Software had a good run - it left government so baffled for nearly 50 years that it remained free to grow with little interference. But government wants the same cut it has been getting from older industries, and software is just too lucrative to continue to be left alone.
If we expect to stay employed, we had better start studying for our FCSE (Federally Certified Systems Engineer) exams. :)
If this ruling stands, Brian Kernighan SHOULD sue Oracle, Apple, and Microsnot for copying "int" and "float".
I get dibs on “;”!
I do understand the issue of an API being a standard, but also software. The standard becomes functional, and therefore not subject to copyright. The code that goes into the API can be subject to copyright, however.
There is an excellent analysis available - and one critical of Judge O’Malley.
I'm just a cook, man...
/johnny
...”So, there are still a few more years (and many more millions) to be thrown at this before there’s any real conclusion.”
Sometimes I think that’s why we get so many of these screwy rulings. Just lawyers(judges) making work for more lawyers. Gotta keep the BAR cash flow going dontchaknow.
I gotta give the first judge credit though. He actually took the time to learn to program so he could understand the issue before making a ruling.
To put it simply, an API is a set of instructions a software company will put out for a piece of software, that delineates how a 3rd-party programmer can write applications that then interface with the original piece of software.

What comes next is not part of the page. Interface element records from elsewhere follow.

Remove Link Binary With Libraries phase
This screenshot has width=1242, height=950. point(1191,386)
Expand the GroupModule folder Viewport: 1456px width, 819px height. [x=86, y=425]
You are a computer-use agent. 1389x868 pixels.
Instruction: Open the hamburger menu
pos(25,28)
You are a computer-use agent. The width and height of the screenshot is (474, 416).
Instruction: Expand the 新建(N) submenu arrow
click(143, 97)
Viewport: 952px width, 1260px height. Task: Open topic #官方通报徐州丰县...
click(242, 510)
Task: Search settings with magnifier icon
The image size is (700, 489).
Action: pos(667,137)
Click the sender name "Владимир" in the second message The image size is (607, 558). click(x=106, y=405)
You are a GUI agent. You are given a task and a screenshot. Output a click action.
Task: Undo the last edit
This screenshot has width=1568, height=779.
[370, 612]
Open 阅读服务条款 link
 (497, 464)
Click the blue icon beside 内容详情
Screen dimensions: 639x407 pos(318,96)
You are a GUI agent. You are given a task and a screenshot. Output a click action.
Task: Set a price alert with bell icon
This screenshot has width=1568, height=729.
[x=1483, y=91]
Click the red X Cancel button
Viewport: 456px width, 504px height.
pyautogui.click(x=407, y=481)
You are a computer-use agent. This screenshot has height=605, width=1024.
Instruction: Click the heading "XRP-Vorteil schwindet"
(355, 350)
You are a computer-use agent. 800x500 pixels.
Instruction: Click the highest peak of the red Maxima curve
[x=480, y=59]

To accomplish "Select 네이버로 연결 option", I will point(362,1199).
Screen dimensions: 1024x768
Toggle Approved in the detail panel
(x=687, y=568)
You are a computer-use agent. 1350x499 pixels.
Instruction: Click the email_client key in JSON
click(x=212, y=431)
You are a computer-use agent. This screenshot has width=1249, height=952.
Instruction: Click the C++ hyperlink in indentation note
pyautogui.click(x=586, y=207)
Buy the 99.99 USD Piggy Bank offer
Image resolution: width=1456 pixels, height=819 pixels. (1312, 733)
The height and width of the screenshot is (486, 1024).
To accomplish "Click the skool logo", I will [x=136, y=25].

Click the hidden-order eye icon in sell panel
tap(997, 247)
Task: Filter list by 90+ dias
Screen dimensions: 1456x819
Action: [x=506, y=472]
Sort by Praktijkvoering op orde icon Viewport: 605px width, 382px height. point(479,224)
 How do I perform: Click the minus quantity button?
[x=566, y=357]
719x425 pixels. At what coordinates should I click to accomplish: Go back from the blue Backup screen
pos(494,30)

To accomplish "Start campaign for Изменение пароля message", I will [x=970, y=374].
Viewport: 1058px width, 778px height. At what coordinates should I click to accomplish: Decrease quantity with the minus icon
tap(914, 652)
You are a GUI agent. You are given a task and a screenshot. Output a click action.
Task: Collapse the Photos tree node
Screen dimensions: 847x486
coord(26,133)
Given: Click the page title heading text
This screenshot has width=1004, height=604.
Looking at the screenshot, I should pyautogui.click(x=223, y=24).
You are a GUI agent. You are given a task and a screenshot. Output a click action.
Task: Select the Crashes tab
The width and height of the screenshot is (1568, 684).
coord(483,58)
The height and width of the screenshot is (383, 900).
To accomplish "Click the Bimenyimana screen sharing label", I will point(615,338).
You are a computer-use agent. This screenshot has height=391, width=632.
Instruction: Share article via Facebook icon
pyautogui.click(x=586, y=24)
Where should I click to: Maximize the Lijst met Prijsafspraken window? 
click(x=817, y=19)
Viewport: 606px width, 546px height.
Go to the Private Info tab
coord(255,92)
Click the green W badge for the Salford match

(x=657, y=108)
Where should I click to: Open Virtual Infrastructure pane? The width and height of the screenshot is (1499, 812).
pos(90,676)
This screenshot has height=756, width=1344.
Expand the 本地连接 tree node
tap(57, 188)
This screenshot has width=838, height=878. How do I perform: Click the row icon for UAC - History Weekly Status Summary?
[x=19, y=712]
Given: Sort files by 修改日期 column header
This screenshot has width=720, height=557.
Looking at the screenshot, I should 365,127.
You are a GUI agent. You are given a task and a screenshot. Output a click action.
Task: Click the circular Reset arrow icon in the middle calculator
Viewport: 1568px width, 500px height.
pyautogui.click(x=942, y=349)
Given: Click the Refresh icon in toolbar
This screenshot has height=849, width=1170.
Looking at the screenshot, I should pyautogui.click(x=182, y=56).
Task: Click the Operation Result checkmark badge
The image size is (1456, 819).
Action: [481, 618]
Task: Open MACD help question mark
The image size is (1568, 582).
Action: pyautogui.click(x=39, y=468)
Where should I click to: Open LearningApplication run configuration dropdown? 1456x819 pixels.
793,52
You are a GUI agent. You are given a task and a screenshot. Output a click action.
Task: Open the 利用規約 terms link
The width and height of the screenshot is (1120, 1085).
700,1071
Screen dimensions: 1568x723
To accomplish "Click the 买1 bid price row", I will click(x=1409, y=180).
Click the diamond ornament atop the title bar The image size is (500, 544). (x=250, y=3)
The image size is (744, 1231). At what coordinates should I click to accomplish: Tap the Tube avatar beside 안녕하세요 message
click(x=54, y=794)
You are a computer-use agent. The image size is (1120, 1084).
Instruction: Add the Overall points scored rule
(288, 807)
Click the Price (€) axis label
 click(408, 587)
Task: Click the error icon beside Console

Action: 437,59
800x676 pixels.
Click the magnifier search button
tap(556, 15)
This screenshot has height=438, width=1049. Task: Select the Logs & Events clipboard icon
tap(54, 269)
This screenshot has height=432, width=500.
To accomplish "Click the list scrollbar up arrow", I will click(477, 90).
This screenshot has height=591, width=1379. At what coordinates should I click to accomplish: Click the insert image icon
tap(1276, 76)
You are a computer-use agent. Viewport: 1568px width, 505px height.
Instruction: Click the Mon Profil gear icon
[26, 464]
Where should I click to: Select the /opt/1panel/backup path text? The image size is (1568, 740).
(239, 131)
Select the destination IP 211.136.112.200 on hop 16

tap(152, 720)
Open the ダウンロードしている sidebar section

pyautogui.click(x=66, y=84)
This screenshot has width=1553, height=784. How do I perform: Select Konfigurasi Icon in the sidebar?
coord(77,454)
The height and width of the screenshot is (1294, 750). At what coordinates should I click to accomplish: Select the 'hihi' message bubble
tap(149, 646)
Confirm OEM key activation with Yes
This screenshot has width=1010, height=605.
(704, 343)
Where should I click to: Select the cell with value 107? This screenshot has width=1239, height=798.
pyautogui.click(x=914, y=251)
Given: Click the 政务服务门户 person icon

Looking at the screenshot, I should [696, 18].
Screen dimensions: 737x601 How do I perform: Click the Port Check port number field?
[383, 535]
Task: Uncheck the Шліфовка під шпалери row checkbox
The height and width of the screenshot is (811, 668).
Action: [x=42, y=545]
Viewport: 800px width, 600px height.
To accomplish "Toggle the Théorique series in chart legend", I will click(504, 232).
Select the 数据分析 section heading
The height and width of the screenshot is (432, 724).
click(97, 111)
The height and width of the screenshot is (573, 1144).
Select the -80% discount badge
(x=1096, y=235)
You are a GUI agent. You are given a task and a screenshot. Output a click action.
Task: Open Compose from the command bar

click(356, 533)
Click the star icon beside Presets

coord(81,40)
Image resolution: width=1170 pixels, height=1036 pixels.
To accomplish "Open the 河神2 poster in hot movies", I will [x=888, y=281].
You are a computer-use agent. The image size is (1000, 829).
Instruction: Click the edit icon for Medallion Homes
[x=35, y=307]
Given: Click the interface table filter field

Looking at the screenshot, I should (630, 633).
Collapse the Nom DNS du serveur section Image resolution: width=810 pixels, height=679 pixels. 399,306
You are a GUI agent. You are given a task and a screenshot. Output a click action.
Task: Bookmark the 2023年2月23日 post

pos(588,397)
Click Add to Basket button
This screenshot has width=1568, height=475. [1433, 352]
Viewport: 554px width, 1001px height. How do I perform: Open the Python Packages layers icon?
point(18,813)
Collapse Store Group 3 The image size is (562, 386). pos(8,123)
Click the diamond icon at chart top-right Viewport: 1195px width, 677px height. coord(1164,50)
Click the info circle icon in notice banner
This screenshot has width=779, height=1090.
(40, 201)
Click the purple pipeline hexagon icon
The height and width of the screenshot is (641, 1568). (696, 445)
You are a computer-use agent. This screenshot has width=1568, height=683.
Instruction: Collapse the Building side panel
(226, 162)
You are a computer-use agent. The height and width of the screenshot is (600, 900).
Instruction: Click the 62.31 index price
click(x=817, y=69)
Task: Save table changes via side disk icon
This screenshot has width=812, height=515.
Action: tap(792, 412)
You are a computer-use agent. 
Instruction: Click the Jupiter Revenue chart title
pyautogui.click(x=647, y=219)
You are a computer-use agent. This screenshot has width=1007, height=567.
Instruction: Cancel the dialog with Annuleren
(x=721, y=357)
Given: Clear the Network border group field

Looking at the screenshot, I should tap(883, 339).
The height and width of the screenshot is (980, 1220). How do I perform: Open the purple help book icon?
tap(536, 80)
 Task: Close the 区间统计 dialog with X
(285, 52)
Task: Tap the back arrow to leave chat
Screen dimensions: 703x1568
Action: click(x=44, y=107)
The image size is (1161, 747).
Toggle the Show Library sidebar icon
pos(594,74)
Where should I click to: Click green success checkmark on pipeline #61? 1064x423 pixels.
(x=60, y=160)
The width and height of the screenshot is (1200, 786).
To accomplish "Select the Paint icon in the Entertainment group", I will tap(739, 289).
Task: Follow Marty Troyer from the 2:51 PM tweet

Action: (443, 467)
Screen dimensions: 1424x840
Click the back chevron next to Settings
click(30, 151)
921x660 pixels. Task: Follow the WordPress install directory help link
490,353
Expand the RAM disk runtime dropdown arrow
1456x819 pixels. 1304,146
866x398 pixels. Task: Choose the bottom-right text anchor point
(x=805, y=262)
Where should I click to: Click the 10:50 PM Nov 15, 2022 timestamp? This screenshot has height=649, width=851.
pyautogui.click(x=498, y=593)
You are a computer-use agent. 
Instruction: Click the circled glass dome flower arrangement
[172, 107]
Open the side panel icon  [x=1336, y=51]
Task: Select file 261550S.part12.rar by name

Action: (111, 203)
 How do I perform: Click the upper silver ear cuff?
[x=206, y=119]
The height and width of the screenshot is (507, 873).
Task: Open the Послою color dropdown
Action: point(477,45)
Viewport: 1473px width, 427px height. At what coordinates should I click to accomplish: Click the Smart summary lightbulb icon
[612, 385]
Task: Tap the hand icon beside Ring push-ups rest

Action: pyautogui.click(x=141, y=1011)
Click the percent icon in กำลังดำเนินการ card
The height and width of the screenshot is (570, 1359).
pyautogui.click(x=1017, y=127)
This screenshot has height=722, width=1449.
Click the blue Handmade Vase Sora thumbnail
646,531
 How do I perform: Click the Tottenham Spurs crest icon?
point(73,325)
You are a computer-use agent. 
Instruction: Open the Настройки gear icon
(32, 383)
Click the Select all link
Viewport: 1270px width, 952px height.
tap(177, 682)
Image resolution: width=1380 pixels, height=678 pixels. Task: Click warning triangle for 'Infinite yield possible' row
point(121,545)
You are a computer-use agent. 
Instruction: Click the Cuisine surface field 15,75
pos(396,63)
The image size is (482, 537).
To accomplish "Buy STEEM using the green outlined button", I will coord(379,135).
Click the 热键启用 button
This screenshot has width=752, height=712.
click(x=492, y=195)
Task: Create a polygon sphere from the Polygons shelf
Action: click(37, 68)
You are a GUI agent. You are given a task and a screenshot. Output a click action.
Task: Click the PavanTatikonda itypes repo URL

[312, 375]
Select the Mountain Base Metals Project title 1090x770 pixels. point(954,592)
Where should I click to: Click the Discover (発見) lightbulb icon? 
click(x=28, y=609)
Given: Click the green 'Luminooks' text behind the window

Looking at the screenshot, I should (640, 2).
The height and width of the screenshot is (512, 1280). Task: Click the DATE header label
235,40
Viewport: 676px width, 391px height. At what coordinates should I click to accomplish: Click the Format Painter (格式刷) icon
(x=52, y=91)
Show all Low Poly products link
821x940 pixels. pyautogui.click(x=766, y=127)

hmmm...copyright of an *implementation* of an API is ok, but the API is just the declared interface to the software component. This has been ruled upon in the past, otherwise software like WINE (on Linux) would be in trouble. It *implements* the Windows API so Windows software can run on Linux but has no Windows code. Microsoft makes the API’s public information so people can right application software for it. Anybody can re-implement the API...and I’m a Software Architect that works with open source software and frequently have to deal with legal issues (GPLv2/3, Apache, etc.).
“hmmm...copyright of an *implementation* of an API is ok, but the API is just the declared interface to the software component.”
That sums it up.
Thank you for your clear exposition. It’s apparently a fairly high-level interface specification for designers of associated apps to use.